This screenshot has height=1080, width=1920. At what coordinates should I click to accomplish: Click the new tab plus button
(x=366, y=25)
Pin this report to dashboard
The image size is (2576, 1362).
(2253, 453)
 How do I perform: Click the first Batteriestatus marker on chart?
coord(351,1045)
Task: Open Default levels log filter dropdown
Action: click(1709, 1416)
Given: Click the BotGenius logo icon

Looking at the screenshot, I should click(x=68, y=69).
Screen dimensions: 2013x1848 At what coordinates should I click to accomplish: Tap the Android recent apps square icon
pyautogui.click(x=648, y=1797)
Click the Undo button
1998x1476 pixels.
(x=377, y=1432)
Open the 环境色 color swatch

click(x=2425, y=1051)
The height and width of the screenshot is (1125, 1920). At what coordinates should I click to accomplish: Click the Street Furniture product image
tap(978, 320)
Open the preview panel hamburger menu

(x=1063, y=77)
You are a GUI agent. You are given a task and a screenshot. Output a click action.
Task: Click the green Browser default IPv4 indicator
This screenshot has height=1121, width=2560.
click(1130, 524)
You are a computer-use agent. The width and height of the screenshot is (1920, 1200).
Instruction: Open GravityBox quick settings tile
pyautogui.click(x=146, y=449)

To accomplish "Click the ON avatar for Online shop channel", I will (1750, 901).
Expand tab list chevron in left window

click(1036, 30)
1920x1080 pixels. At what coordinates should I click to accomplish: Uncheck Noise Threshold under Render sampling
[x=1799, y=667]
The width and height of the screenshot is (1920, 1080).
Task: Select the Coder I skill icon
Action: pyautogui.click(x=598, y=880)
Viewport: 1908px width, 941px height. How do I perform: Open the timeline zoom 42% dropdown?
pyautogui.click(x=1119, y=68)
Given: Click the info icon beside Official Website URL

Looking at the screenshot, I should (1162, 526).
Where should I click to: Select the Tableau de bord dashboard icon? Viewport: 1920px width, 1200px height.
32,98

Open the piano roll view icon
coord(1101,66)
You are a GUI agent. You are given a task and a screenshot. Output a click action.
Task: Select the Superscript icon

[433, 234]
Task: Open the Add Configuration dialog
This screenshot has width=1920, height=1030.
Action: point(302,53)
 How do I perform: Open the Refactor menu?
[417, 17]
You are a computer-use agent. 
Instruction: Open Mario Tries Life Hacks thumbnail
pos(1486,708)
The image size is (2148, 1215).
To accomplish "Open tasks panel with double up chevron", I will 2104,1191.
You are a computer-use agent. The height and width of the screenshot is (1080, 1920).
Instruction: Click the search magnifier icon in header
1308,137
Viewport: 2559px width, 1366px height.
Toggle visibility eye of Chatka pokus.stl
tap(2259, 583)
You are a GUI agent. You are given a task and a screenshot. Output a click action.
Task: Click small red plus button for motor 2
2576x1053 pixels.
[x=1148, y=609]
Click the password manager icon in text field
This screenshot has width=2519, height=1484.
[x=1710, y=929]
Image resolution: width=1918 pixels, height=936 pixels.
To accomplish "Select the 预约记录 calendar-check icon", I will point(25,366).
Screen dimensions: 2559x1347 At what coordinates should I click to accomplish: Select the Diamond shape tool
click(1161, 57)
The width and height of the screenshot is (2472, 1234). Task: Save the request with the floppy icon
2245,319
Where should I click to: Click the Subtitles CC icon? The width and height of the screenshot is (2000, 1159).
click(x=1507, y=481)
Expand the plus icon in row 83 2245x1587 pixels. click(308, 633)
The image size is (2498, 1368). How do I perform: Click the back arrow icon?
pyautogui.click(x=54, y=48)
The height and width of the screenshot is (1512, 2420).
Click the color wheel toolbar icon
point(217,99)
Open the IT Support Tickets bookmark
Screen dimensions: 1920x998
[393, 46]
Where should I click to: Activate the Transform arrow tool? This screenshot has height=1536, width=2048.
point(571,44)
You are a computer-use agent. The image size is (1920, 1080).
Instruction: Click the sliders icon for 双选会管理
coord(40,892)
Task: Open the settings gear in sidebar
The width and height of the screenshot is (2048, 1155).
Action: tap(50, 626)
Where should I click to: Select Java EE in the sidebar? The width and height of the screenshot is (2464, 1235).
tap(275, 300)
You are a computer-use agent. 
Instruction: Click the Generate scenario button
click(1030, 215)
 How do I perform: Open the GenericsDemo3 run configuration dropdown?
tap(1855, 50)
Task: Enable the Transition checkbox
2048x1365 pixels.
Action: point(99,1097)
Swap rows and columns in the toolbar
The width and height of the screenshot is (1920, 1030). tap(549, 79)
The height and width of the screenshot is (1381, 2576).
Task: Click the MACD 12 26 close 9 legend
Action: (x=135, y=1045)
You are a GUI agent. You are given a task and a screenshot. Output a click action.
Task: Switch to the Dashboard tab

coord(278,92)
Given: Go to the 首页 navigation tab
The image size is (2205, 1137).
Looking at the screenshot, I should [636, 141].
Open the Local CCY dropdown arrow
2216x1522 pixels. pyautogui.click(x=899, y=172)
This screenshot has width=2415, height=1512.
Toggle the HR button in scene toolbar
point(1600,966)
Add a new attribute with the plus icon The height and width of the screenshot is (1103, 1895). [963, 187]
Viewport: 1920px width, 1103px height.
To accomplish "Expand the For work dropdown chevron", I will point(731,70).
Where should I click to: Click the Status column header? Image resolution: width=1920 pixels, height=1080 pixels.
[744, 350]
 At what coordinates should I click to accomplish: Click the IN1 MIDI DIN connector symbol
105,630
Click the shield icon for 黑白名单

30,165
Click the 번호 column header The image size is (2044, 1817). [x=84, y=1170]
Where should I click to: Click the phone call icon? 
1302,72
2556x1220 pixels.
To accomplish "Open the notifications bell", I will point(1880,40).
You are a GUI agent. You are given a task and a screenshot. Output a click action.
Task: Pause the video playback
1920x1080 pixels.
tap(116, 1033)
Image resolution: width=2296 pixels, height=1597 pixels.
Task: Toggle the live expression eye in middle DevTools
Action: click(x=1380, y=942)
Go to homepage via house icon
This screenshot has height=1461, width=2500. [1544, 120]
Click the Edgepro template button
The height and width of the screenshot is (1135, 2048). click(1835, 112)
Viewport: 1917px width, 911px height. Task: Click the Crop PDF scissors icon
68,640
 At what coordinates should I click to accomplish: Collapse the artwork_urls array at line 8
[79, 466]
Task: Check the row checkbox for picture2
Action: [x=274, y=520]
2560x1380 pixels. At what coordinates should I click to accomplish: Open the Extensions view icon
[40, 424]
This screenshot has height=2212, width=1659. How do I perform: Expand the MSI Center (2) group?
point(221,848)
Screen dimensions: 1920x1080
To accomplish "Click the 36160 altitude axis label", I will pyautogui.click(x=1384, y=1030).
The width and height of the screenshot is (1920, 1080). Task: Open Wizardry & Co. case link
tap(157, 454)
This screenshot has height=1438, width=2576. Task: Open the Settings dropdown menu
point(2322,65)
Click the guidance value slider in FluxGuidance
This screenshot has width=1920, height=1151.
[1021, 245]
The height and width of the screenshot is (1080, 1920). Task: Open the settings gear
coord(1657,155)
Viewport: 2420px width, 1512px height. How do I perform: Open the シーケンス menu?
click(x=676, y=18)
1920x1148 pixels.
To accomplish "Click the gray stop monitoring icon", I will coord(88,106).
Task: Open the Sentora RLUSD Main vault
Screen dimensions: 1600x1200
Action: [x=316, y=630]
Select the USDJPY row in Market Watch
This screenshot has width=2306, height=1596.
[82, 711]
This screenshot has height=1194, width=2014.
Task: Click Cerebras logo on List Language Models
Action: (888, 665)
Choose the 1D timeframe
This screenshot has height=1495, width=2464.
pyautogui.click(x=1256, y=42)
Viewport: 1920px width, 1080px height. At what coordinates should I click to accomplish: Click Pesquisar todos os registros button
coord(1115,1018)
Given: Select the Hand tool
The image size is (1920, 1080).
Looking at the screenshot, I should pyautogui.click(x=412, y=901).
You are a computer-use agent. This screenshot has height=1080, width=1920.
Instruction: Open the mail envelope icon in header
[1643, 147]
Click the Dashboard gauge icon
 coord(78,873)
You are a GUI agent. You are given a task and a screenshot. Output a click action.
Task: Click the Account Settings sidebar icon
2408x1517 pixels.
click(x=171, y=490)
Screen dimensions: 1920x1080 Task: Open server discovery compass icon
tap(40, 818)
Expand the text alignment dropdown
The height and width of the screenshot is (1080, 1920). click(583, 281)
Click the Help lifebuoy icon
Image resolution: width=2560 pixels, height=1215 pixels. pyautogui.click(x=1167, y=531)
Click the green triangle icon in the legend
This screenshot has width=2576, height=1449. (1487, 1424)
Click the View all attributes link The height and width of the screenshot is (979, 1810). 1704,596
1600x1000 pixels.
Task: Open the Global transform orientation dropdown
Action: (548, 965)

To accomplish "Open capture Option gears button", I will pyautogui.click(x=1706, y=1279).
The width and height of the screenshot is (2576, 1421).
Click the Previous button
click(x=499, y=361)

################

- _WORK ORDER_:
Go through the listing above and find each line that contains "computer", then copy it.

- _WRITTEN RESPONSE_:
You are a computer-use agent. The width and height of the screenshot is (1920, 1200).
You are a computer-use agent. 
You are a computer-use agent. The height and width of the screenshot is (1080, 1920).
You are a computer-use agent. The image size is (1920, 1080).
You are a computer-use agent. 
You are a computer-use agent. This screenshot has height=1080, width=1920.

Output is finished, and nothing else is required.